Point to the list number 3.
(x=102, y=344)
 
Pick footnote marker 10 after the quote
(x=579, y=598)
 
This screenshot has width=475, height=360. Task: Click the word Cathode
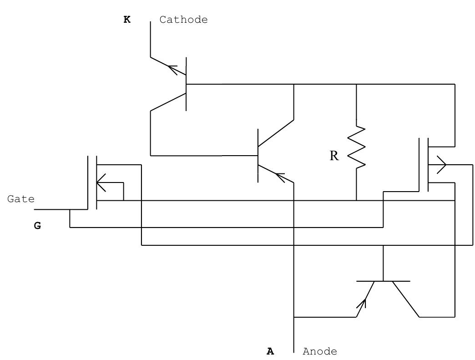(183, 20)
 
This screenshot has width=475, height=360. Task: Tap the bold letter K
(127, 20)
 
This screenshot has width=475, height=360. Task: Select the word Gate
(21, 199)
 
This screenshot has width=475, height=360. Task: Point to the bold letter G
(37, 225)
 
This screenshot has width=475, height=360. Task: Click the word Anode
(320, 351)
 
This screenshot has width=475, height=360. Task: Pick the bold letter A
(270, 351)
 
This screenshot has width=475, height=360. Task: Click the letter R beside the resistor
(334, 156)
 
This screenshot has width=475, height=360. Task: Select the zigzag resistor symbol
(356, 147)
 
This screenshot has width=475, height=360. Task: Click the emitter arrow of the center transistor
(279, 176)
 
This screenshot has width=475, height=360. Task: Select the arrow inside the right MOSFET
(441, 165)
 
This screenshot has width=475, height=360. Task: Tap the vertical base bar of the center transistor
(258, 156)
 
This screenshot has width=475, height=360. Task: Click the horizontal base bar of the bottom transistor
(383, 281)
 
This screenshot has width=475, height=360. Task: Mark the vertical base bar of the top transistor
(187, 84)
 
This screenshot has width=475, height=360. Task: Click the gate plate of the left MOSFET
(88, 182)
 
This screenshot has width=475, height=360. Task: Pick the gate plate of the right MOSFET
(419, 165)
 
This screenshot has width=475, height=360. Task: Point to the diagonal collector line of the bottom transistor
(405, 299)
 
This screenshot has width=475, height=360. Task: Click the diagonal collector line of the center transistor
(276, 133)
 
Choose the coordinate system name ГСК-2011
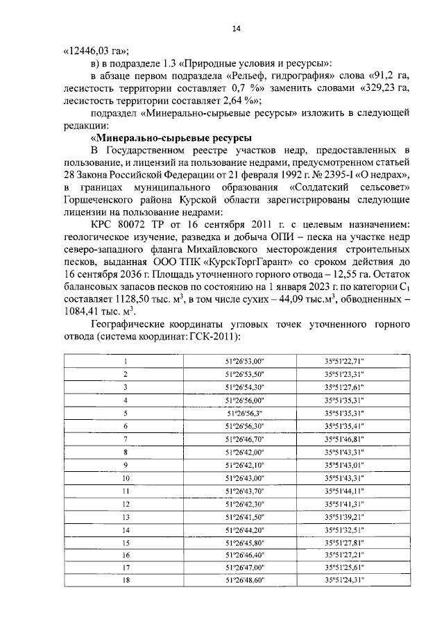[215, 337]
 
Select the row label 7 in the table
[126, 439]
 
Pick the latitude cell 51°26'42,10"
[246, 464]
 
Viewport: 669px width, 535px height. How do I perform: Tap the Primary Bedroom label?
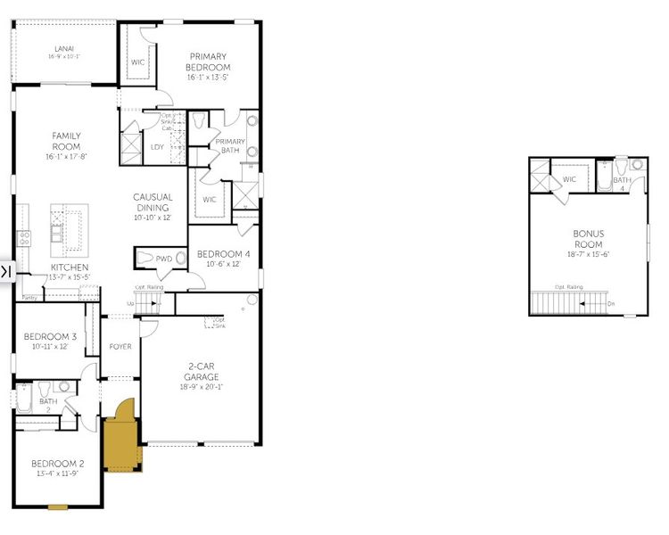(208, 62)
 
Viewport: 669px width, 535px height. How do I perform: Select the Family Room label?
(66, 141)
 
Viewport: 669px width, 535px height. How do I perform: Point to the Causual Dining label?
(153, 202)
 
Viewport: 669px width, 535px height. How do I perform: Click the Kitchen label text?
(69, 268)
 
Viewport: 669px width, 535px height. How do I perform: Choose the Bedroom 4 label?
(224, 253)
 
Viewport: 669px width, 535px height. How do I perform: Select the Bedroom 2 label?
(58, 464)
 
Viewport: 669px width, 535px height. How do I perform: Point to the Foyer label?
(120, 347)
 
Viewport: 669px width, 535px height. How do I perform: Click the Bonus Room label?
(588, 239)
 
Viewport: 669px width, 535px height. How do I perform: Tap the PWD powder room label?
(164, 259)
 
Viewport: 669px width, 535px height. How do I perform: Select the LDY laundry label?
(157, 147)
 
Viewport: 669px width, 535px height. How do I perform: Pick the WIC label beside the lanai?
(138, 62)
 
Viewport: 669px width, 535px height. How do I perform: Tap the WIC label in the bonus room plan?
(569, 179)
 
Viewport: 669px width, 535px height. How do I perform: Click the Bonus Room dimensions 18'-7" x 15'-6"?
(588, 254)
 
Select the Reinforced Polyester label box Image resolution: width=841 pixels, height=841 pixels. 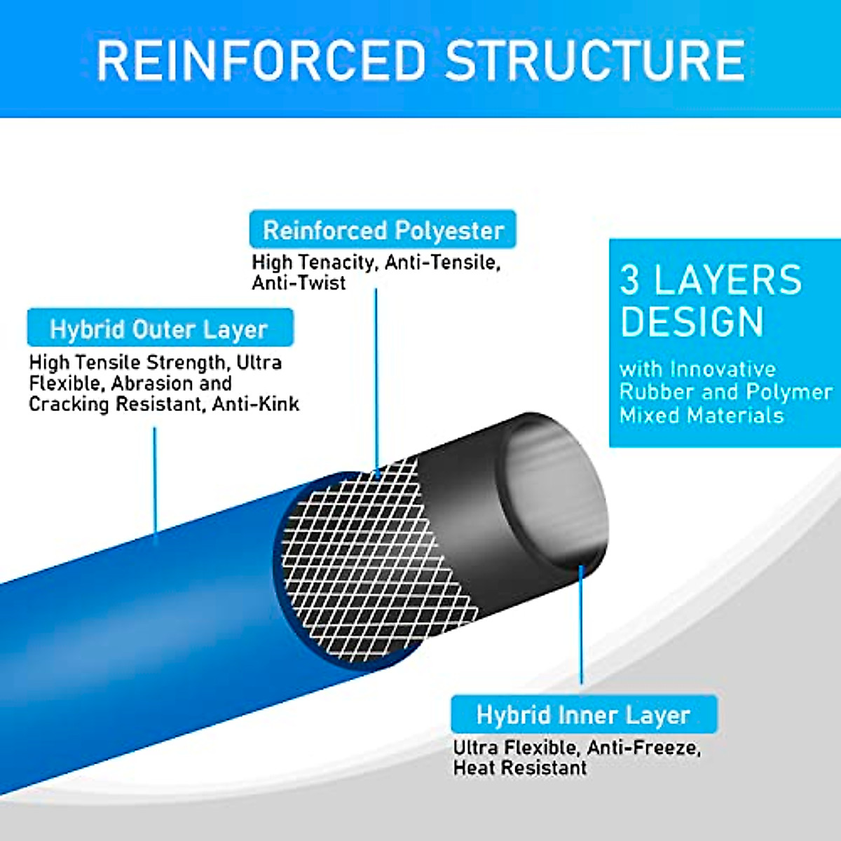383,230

══════════════════════════════

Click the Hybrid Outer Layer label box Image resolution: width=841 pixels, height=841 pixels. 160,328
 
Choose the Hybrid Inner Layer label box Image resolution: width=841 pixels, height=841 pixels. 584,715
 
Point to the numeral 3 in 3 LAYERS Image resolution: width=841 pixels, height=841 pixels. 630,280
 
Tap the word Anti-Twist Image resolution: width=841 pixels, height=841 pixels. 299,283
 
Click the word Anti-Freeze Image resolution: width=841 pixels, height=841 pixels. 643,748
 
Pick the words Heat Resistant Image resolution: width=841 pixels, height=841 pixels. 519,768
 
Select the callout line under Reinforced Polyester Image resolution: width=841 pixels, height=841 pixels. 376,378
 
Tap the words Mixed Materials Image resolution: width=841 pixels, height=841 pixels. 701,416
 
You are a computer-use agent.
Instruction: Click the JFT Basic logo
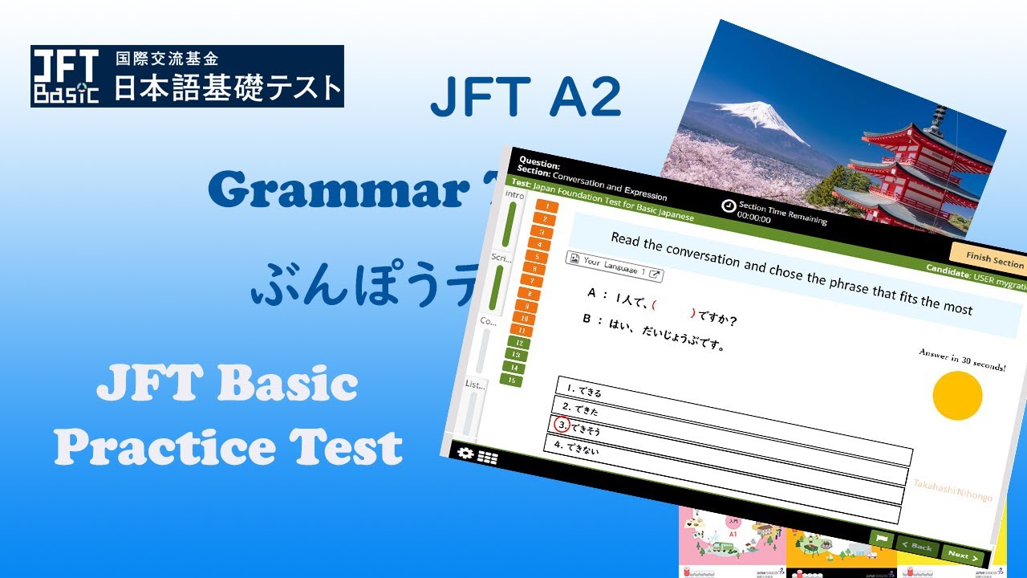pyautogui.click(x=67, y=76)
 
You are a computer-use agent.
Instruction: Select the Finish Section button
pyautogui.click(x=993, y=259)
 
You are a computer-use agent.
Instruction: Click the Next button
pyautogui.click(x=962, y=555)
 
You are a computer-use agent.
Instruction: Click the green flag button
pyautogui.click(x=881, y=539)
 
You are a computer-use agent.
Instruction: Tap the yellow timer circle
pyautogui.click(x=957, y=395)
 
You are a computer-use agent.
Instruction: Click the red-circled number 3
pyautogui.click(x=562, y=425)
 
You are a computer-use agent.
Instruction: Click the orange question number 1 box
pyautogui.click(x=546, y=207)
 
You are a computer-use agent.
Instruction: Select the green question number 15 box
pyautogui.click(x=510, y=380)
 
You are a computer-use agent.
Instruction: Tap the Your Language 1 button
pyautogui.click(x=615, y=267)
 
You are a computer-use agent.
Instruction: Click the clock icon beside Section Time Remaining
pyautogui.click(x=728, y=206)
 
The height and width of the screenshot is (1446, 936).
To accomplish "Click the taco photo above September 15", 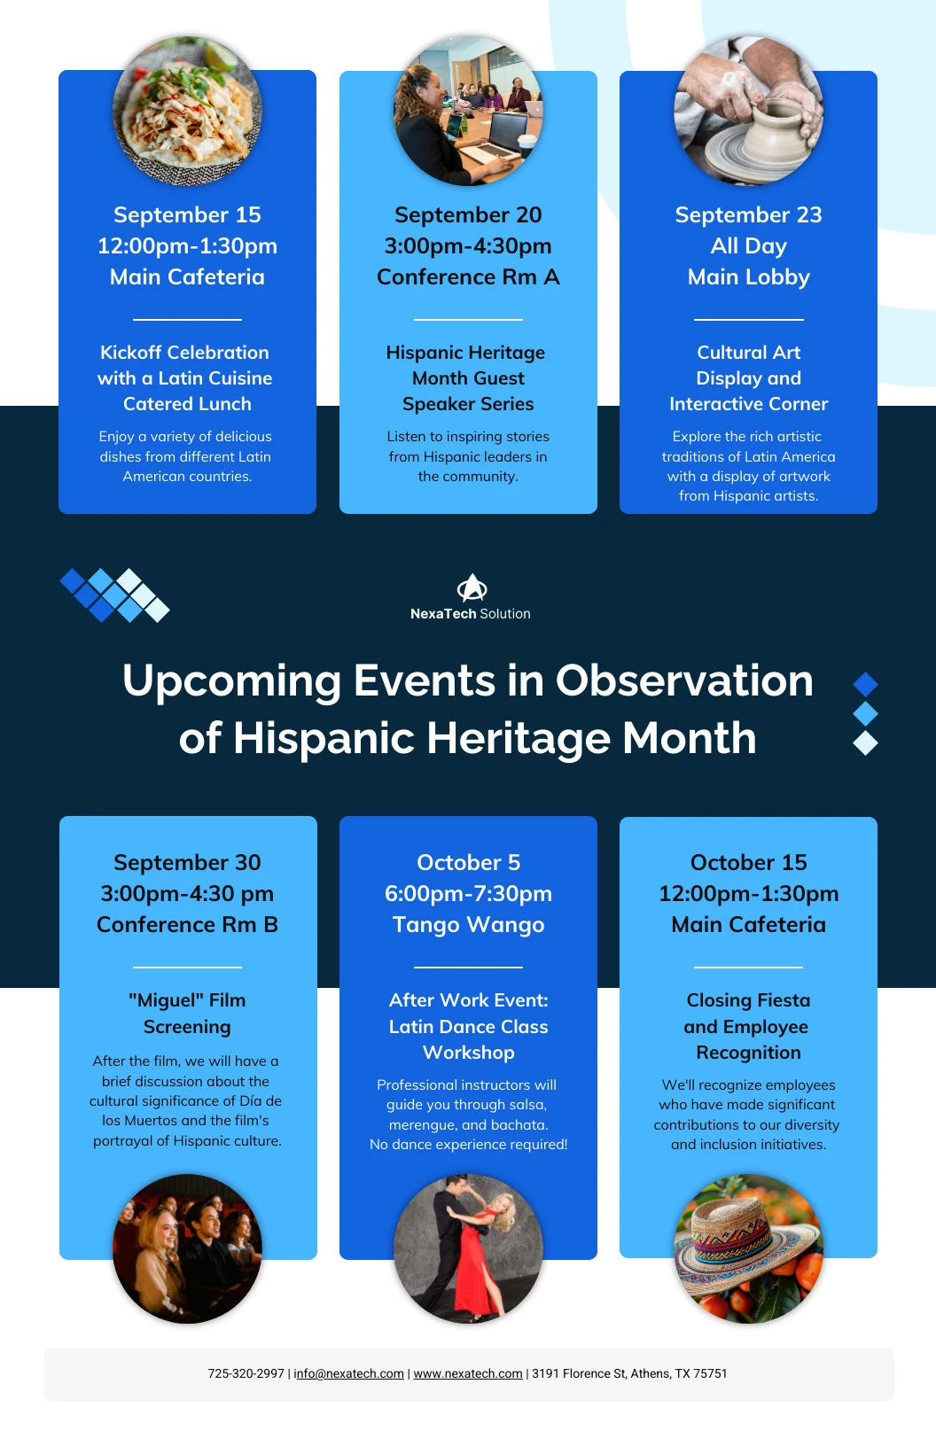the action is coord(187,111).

══════════════════════════════

What you have to do:
Copy out the part of the items that opens with the line containing "Tap the words" and closes with the line containing "pyautogui.click(x=67, y=76)", keeping every line exactly as it stands. Leave the pictures out of your copy.

Reply:
Tap the words Mixed Materials Image resolution: width=841 pixels, height=841 pixels. 701,416
 
You are a computer-use agent.
Instruction: Click the JFT Basic logo
pyautogui.click(x=67, y=76)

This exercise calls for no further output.